The same class of artificial intelligence that made headlines coding software and passing the bar exam has learned to read a different kind of text — the genetic code.
That code contains instructions for all of life’s functions and follows rules not unlike those that govern human languages. Each sequence in a genome adheres to an intricate grammar and syntax, the structures that give rise to meaning. Just as changing a few words can radically alter the impact of a sentence, small variations in a biological sequence can make a huge difference in the forms that sequence encodes.
Now Princeton University researchers led by machine learning expert Mengdi Wang are using language models to home in on partial genome sequences and optimize those sequences to study biology and improve medicine. And they are already underway.
In a paper published April 5 in the journal Nature Machine Intelligence, the authors detail a language model that used its powers of semantic representation to design a more effective mRNA vaccine such as those used to protect against COVID-19.
Found in Translation
Scientists have a simple way to summarize the flow of genetic information. They call it the central dogma of biology. Information moves from DNA to RNA to proteins. Proteins create the structures and functions of living cells.
Messenger RNA, or mRNA, converts the information into proteins in that final step, called translation. But mRNA is interesting. Only part of it holds the code for the protein. The rest is not translated but controls vital aspects of the translation process.
Governing the efficiency of protein production is a key mechanism by which mRNA vaccines work. The researchers focused their language model there, on the untranslated region, to see how they could optimize efficiency and improve vaccines.
After training the model on a small variety of species, the researchers generated hundreds of new optimized sequences and validated those results through lab experiments. The best sequences outperformed several leading benchmarks for vaccine development, including a 33% increase in the overall efficiency of protein production.
Increasing protein production efficiency by even a small amount provides a major boost for emerging therapeutics, according to the researchers. Beyond COVID-19, mRNA vaccines promise to protect against many infectious diseases and cancers.
Wang, a professor of electrical and computer engineering and the principal investigator in this study, said the model’s success also pointed to a more fundamental possibility. Trained on mRNA from a handful of species, it was able to decode nucleotide sequences and reveal something new about gene regulation. Scientists believe gene regulation, one of life’s most basic functions, holds the key to unlocking the origins of disease and disorder. Language models like this one could provide a new way to probe.
Wang’s collaborators include researchers from the biotech firm RVAC Medicines as well as the Stanford University School of Medicine.
The Language of Disease
The new model differs in degree, not kind, from the large language models that power today’s AI chat bots. Instead of being trained on billions of pages of text from the internet, their model was trained on a few hundred thousand sequences. The model also was trained to incorporate additional knowledge about the production of proteins, including structural and energy-related information.
The research team used the trained model to create a library of 211 new sequences. Each was optimized for a desired function, primarily an increase in the efficiency of translation. Those proteins, like the spike protein targeted by COVID-19 vaccines, drive the immune response to infectious disease.
Previous studies have created language models to decode various biological sequences, including proteins and DNA, but this was the first language model to focus on the untranslated region of mRNA. In addition to a boost in overall efficiency, it was also able to predict how well a sequence would perform at a variety of related tasks.
Wang said the real challenge in creating this language model was in understanding the full context of the available data. Training a model requires not only the raw data with all its features but also the downstream consequences of those features. If a program is designed to filter spam from email, each email it trains on would be labeled “spam” or “not spam.” Along the way, the model develops semantic representations that allow it to determine what sequences of words indicate a “spam” label. Therein lies the meaning.

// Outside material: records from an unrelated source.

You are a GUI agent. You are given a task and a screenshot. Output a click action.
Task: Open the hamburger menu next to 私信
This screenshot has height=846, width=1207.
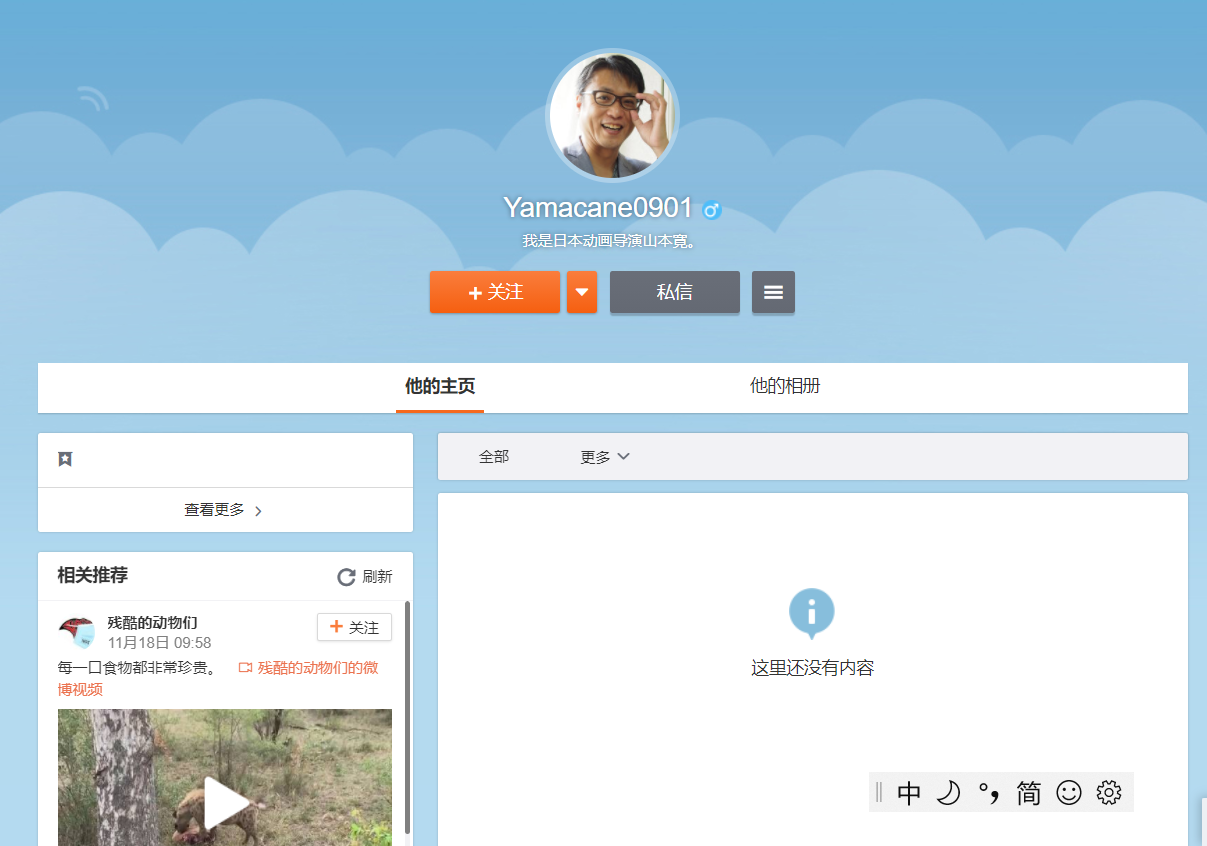pos(773,292)
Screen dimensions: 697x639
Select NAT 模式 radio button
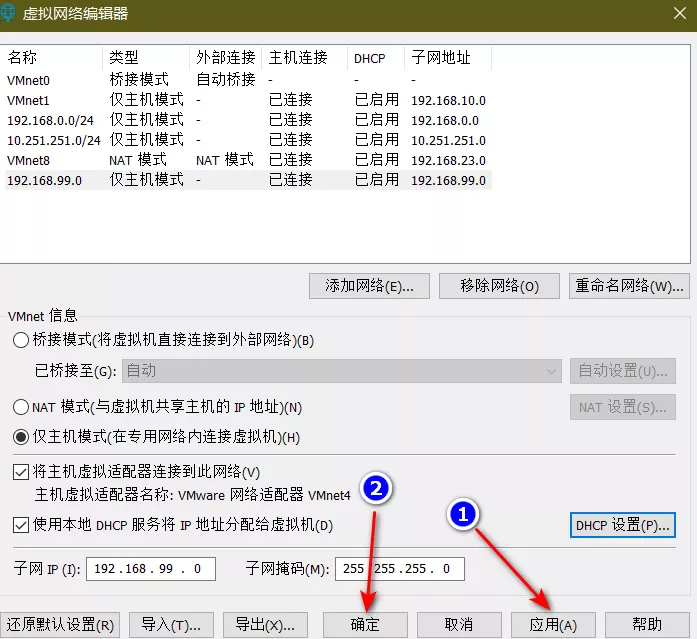21,407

Wang said looking at one narrow dataset and developing a model around it was not enough to be useful for life scientists. She needed to do something new. Because this model was working at the leading edge of biological understanding, the data she found was all over the place.
“Part of my dataset comes from a study where there are measures for efficiency,” Wang said. “Another part of my dataset comes from another study [that] measured expression levels. We also collected unannotated data from multiple resources.” Organizing those parts into one coherent and robust whole — a multifaceted dataset that she could use to train a sophisticated language model — was a massive challenge.
“Training a model is not only about putting together all those sequences, but also putting together sequences with the labels that have been collected so far. This had never been done before.”
The paper, “A 5' UTR Language Model for Decoding Untranslated Regions of mRNA and Function Predictions,” was published in Nature Machine Learning. Additional authors include Dan Yu, Yupeng Li, Yue Shen and Jason Zhang, from RVAC Medicines; Le Cong from Stanford; and Yanyi Chu and Kaixuan Huang from Princeton.